--- Directions ---
Report every line in the rows below that contains the string "size", matching case exactly.

== Supplied information

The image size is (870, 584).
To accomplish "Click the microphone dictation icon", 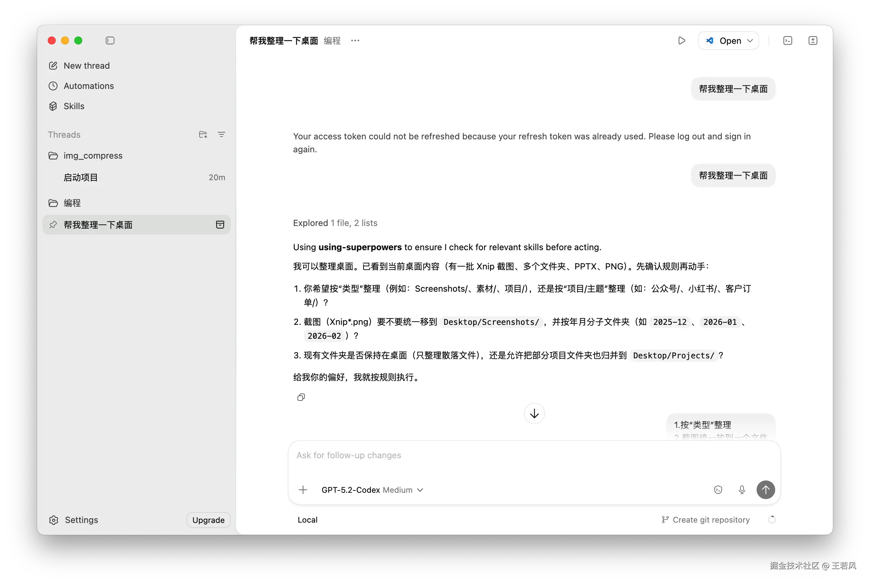I will 742,490.
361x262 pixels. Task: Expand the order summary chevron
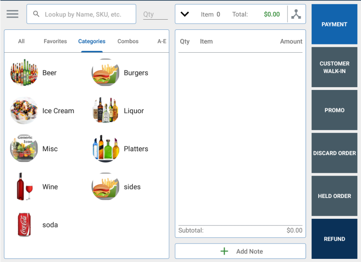[x=185, y=14]
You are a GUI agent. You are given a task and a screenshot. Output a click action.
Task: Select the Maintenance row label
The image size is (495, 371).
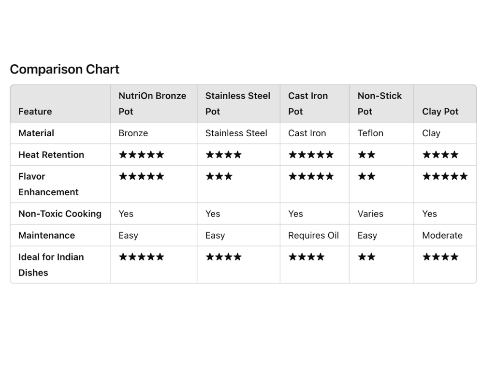46,236
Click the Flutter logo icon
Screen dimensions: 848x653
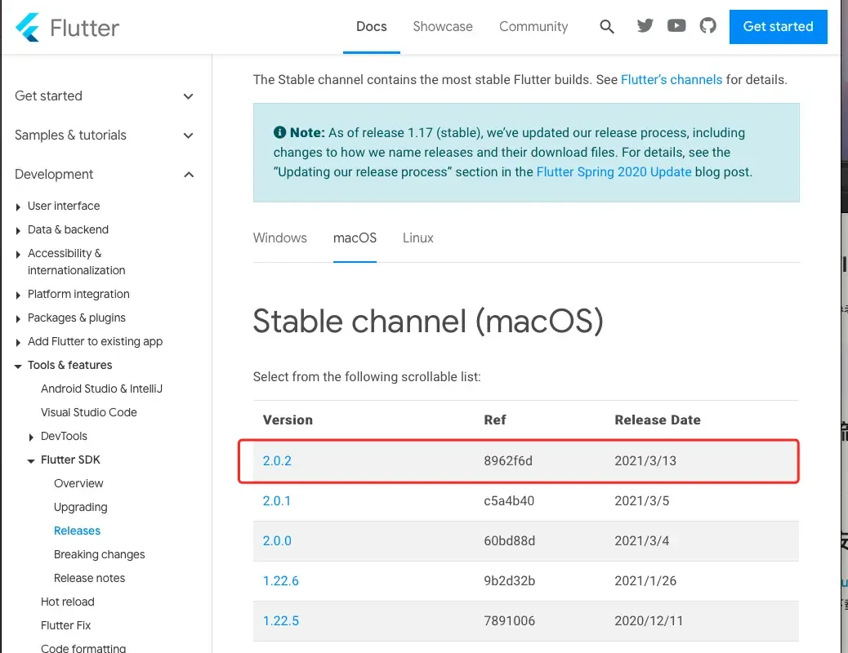(x=28, y=27)
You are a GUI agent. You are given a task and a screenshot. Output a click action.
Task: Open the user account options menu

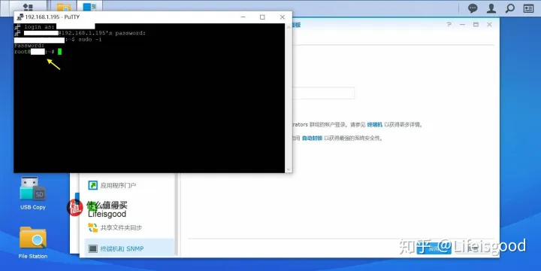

====

--- Solution to the problem ---
The image size is (870, 584).
The image size is (495, 371).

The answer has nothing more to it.